One of his final acts as First Minister was to bar certain journalists – including a Mail reporter – from his Bute House Press conference on the day after the referendum, in a fit of juvenile pique.
But back in the autumn of 2014, there was a feeling among many Unionists that the threat of independence had not vanished, merely receded, and would come back to life like the monster at the end of a horror film.
There was a fatalistic expectation that Yessers would regroup – and it was only a matter of time before they would win.
Remarkably, it was only six months ago that Miss Sturgeon proclaimed there would be another referendum (as if gaining permission from Westminster to hold one was a minor administrative inconvenience).
I attended a rally in Glasgow for the ‘Scotland in Union’ campaign group after her announcement, where activists spoke of the urgent need to reactivate the No movement; there was no time to spare.
Miss Sturgeon wrongly gambled that the strength of anti-Brexit sentiment was so overwhelming that there would be popular backing for more constitutional upheaval, and made plans for ‘indyref2’ in the autumn of next year, or by Spring 2019.
If that timetable had remained in place, we would now be preparing for another referendum, against the backdrop of the Brexit negotiations.

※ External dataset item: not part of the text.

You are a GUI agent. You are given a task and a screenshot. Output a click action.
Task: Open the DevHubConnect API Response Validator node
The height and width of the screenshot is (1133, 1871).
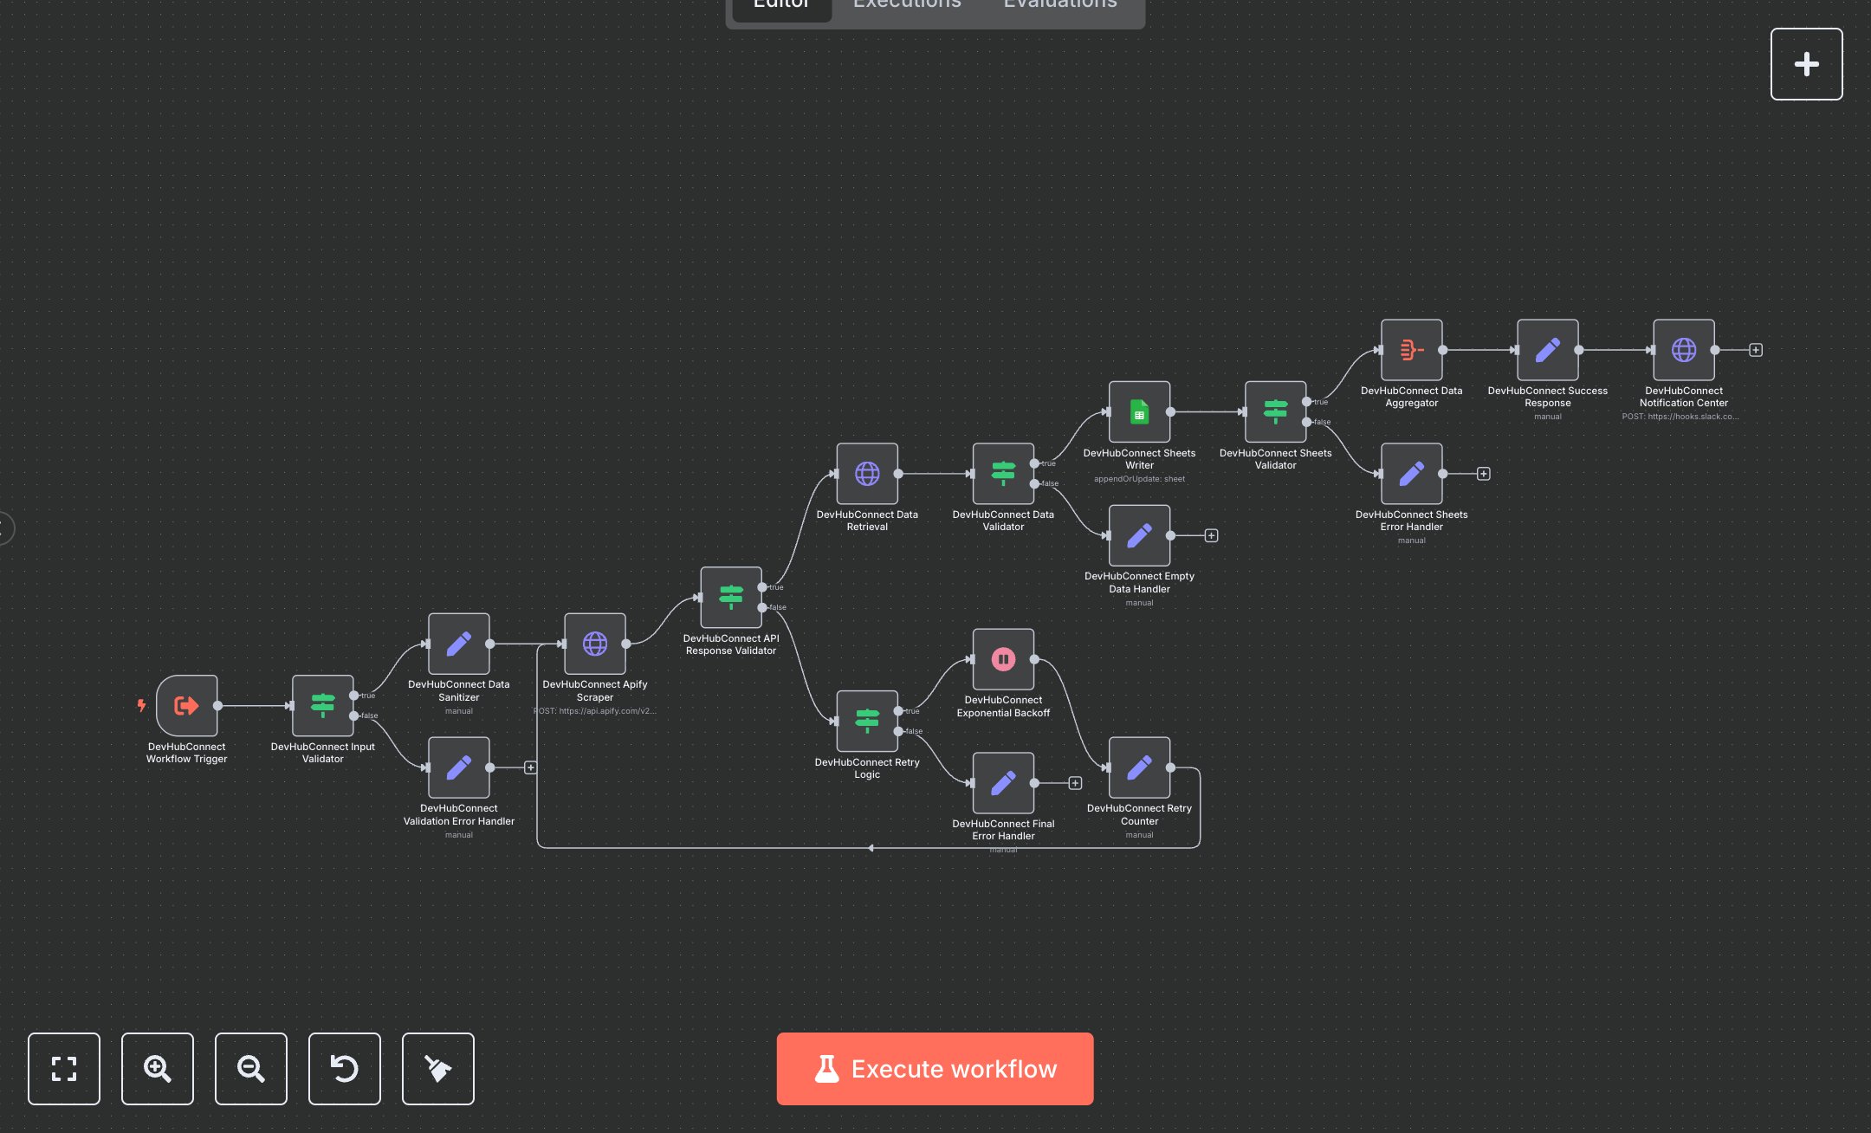pos(731,597)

But the disastrous General Election result in June, when the SNP lost nearly 40 per cent of its MPs, put the brakes on that initiative in spectacular style.
It has left Miss Sturgeon a much-weakened figure, constantly on the back foot over her party’s appalling stewardship of public services.
That sense of inevitability – that indyref2 was unavoidable and that it was only a matter of time before independence followed – has now evaporated.
The latest Panelbase poll stands at 43 per cent in favour of independence (down from 45 per cent in the 2014 referendum), with opposition on 57 per cent, up two per cent on the referendum result.
At a summit last month, grassroots independence supporters who met Miss Sturgeon, and hoped she would give them cash and backing to get started on campaigning for indyref2, left disappointed.
One source close to those talks told me: ‘I get the feeling that the SNP has internal issues that are going to have to play out.’
SNP membership is in decline and Miss Sturgeon’s administration has never looked more bereft of the dynamism and vision that the country so clearly needs.
That doesn’t mean indyref2 will never happen, but it certainly no longer feels inevitable – and the best antidote to further agitation for the break-up of Britain is Brexit.
If it brings an economic downturn – and I believe it won’t – then Scottish independence will be a gamble too far for most Scots; if it doesn’t, and Brexit is a success, the argument for separatism will crumble.
It is also crucial that the Tories ensure Holyrood receives new powers as a result of EU withdrawal, proving the SNP’s warnings that they are intent on undermining the Scottish parliament nothing more than paranoid hysteria (and a cynical bid to bolster support for indyref2).
But the greatest lesson of 2014 is that Scots are sick of politicians playing needless games with their lives, tearing friendships and families apart – and want them to get back to governing.